=== Instructions to follow ===
Lines before the one containing "登录 (24, 220)" are left out; copy that line and every later line through the end of the data exactly.
○ ○ ○ ○ ○
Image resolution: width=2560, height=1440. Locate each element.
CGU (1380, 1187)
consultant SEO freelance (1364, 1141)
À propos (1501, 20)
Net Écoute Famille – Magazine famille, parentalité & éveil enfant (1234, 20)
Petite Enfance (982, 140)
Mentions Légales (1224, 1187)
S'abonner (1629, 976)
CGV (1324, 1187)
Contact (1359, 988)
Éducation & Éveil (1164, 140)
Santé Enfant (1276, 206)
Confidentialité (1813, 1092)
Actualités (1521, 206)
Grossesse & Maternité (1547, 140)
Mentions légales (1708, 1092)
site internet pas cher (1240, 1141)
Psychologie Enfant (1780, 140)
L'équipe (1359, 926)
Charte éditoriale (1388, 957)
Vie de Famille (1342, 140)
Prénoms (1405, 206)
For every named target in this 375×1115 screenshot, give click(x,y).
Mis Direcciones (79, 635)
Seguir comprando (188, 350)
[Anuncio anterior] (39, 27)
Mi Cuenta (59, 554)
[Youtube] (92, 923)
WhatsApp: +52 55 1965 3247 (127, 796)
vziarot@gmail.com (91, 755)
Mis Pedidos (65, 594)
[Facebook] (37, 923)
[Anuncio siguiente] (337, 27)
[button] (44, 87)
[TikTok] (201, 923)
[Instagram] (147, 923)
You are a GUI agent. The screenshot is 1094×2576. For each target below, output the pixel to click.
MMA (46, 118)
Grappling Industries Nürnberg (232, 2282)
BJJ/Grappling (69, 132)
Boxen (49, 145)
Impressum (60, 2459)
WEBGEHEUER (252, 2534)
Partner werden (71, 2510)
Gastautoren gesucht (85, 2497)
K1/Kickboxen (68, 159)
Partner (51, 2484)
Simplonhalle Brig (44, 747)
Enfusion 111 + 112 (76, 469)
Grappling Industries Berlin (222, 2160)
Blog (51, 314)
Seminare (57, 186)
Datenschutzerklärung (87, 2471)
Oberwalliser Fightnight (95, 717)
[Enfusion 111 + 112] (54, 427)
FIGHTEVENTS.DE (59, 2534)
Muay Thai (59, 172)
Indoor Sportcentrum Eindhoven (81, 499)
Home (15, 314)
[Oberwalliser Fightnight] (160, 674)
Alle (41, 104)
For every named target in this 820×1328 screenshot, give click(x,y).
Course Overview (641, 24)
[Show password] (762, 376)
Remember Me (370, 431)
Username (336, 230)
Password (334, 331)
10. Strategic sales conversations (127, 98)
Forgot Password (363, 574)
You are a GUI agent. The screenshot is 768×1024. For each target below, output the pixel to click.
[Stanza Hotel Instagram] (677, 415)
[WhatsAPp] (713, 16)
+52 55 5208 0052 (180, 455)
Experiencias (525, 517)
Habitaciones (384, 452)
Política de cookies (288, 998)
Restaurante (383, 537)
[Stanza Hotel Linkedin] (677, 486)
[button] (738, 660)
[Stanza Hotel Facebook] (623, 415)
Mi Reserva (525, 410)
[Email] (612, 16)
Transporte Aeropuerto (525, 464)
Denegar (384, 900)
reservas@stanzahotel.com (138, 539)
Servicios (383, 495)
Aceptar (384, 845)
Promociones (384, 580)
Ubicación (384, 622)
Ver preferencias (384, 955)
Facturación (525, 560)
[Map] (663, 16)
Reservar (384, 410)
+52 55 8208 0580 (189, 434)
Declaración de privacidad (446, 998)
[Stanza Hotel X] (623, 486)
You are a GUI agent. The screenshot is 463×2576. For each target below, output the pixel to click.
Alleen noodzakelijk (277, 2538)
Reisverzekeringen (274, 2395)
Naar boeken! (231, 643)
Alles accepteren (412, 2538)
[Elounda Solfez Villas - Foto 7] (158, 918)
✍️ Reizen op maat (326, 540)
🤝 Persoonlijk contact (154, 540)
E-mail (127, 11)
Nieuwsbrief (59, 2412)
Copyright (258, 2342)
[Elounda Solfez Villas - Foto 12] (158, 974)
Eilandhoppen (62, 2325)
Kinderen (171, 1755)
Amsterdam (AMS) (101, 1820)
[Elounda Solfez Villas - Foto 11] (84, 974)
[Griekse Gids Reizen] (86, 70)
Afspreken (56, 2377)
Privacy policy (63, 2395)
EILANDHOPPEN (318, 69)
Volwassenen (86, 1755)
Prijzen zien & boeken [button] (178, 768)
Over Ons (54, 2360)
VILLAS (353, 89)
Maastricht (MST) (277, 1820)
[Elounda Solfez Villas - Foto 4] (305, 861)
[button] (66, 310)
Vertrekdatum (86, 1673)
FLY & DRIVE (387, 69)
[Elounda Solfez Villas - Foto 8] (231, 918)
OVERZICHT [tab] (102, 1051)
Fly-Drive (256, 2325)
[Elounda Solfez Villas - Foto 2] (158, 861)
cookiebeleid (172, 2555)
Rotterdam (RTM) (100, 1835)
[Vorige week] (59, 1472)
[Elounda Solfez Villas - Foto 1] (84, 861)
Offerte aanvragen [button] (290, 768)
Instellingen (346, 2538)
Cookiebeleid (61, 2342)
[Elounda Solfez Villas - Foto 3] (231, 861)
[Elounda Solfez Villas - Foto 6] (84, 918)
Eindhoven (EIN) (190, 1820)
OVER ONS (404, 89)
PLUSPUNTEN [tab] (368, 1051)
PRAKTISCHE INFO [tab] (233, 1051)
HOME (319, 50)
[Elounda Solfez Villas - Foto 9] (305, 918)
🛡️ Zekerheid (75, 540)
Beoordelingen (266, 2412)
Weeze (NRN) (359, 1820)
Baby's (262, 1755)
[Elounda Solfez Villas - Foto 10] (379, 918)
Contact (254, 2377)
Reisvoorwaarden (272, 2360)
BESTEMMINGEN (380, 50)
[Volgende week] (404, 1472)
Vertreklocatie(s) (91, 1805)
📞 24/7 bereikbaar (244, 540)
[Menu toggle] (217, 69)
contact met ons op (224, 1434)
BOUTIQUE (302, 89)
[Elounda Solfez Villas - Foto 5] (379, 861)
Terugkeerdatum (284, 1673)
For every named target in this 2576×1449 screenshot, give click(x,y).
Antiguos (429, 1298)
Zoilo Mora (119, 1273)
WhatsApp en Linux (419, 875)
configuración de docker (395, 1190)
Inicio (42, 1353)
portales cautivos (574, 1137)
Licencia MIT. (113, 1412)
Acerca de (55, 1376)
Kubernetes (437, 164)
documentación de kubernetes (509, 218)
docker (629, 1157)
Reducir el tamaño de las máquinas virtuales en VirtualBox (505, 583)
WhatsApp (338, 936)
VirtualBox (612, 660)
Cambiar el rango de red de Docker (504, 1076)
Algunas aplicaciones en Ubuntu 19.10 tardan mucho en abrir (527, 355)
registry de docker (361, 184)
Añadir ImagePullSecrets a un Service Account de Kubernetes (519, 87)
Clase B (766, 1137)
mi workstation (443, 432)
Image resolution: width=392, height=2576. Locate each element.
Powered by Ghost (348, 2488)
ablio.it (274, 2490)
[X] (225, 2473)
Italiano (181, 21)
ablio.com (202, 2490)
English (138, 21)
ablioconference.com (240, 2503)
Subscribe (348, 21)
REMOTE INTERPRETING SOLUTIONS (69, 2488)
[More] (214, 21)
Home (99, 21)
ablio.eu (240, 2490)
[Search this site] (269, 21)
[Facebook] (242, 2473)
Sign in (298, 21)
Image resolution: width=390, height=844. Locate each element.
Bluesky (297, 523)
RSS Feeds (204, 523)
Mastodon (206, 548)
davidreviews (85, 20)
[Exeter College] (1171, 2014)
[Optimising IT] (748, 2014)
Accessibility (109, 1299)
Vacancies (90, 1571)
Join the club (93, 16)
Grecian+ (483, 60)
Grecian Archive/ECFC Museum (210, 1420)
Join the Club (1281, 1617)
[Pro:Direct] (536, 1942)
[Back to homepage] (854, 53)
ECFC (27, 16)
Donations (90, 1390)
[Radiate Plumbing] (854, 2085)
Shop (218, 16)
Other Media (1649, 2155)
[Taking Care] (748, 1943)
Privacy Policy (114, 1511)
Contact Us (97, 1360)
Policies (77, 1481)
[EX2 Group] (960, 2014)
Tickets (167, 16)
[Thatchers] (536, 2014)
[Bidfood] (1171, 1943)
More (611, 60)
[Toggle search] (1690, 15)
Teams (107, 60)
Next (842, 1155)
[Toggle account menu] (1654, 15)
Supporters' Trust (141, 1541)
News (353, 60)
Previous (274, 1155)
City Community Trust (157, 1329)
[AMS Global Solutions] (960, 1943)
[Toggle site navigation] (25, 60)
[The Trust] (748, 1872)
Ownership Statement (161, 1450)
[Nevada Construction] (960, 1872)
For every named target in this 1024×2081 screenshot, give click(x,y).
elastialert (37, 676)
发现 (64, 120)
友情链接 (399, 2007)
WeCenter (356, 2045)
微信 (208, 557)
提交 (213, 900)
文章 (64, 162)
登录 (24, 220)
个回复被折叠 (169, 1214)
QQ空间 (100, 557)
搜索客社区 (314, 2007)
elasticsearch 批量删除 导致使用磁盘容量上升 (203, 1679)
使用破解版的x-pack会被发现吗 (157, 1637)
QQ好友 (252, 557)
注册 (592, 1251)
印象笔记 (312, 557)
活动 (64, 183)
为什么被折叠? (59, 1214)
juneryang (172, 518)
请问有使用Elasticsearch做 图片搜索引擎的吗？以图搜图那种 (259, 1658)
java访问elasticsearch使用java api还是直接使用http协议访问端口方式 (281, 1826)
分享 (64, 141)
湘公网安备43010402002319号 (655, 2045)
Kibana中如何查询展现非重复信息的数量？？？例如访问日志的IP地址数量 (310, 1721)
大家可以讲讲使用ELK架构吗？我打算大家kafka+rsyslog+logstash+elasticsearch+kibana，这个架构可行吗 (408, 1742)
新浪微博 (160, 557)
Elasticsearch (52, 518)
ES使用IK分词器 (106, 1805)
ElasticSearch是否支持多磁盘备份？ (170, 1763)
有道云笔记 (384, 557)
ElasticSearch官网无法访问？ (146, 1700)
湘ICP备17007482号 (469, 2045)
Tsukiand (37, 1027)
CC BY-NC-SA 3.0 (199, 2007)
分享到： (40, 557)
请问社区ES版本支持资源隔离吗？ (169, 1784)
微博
○ ○ ○ ○ ○
=== Reply to the task ===
登录 (24, 220)
个回复被折叠 (169, 1214)
QQ空间 (100, 557)
搜索客社区 (314, 2007)
elasticsearch 批量删除 导致使用磁盘容量上升 (203, 1679)
使用破解版的x-pack会被发现吗 (157, 1637)
QQ好友 (252, 557)
注册 (592, 1251)
印象笔记 (312, 557)
活动 (64, 183)
为什么被折叠? (59, 1214)
juneryang (172, 518)
请问有使用Elasticsearch做 图片搜索引擎的吗？以图搜图那种 (259, 1658)
java访问elasticsearch使用java api还是直接使用http协议访问端口方式 (281, 1826)
分享 (64, 141)
湘公网安备43010402002319号 (655, 2045)
Kibana中如何查询展现非重复信息的数量？？？例如访问日志的IP地址数量 (310, 1721)
大家可以讲讲使用ELK架构吗？我打算大家kafka+rsyslog+logstash+elasticsearch+kibana，这个架构可行吗 (408, 1742)
新浪微博 (160, 557)
Elasticsearch (52, 518)
ES使用IK分词器 (106, 1805)
ElasticSearch是否支持多磁盘备份？ (170, 1763)
有道云笔记 (384, 557)
ElasticSearch官网无法访问？ (146, 1700)
湘ICP备17007482号 (469, 2045)
Tsukiand (37, 1027)
CC BY-NC-SA 3.0 (199, 2007)
分享到： (40, 557)
请问社区ES版本支持资源隔离吗？ (169, 1784)
微博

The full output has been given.